Rimane nel campo della visione degli investitori in progetti offshore floating Mattia Cecchinato, senior advisor Offshore Wind di Wind Europe, allargando però lo sguardo al panorama europeo. “Il settore è molto dinamico. Ad oggi in Europa ci sono 32 GW di eolico offshore connessi in rete in 13 Paesi, per un totale di 129 wind farm e 6.166 turbine. La maggior parte è bottom fix”.
Guardando al 2030, la prospettiva di crescita è ancora più forte: 150 GW di offshore wind. Questo significa che la capacità produttiva europea di turbine offshore dovrà arrivare almeno a 20 GW anno (oggi è 7 GW). Idem per i lavoratori diretti: nel settore eolico sono 77.000, se ne attendono almeno 250.000 al 2030. Stesso discorso per la capacità produttiva annua di cavi, che va estesa dai 1.900 km di cavi del 2023 ad almeno il doppio entro il 2030.
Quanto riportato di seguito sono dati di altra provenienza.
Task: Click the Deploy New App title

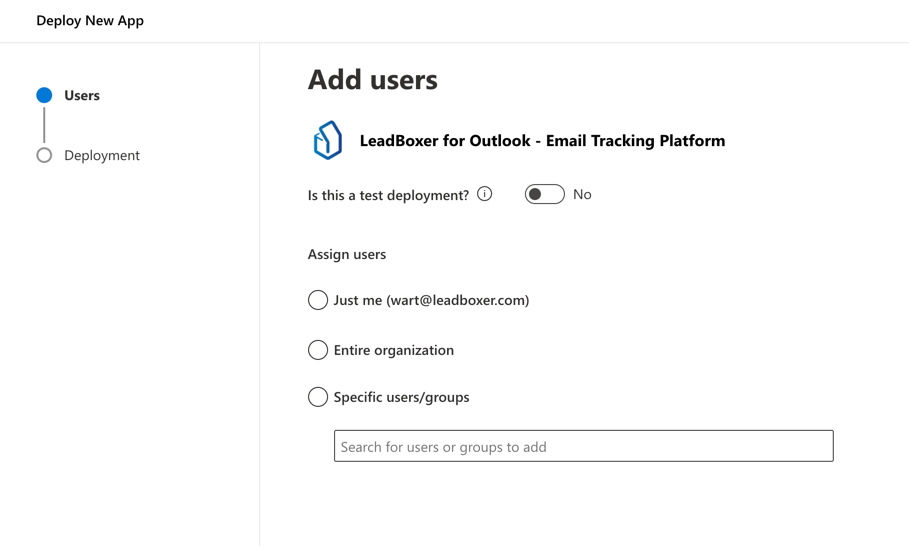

“Per realizzare tutto questo - conclude Cecchinato - occorre abbassare i costi attraverso l’industrializzazione, che significa soprattutto standardizzazione. L’eolico offshore è ancora una storia europea ma la competizione dalla Cina sta diventando forte. I produttori cinesi offrono prezzi più bassi e condizioni molto vantaggiose”.
Le misure annunciate da Ursula von der Leyen nel suo ultimo discorso sullo Stato dell’Unione e che saranno contenute nel nuovo Wind Power Package dovrebbero “aiutare i Governi degli Stati membri a dare condizioni sane” - una filiera sana - in cui il settore potrà svilupparsi: dunque, privilegiare non solo la migliore offerta economica ma l’extra-valore che questi progetti possono portare e far sì che la produzione resti in Europa.
E per quanto riguarda una possibile filiera italiana? “Non è un gioco da ragazzi”. Frena gli entusiasmi l’ingegner Luigi Severini, presidente iLStudio Engineering & Consulting. “C’è una pericolosa sottovalutazione del problema”. Severini parte da un dato: il nostro Paese ha solo 30 MW installati (e un obiettivo di 2,1 GW al 2030) contro i 14 GW del Regno Unito che ha un target al 2030 di 50 GW e gli 8 GW della Germania (obiettivo 2030, 30 GW).
Per quanto riguarda l’eolico flottante, poi, il nostro sistema metalmeccanico è localizzato male. “La logistica industriale posizionata nell’entroterra è fuori combattimento - prosegue Severini. Occorrerebbero piastre logistiche portuali fortemente attrezzate per la movimentazione, ma i porti non possono ospitare cantieri”. Le Autorità portuali italiane non possono concedere aree per la costruzione dei floater e, in ogni caso, nelle movimentazioni privilegiano l’operatore marittimo perché genera traffico.
“Dovremmo installare 6.000 turbine/anno, con una produzione che non può essere pensata in serie - conclude Severini. O il sistema industriale Italia si muove, o saremo semplicemente clienti di tecnologie e forniture estere, in primis della Cina”.
Entusiasmo sì, ma dobbiamo organizzarci e strutturarci.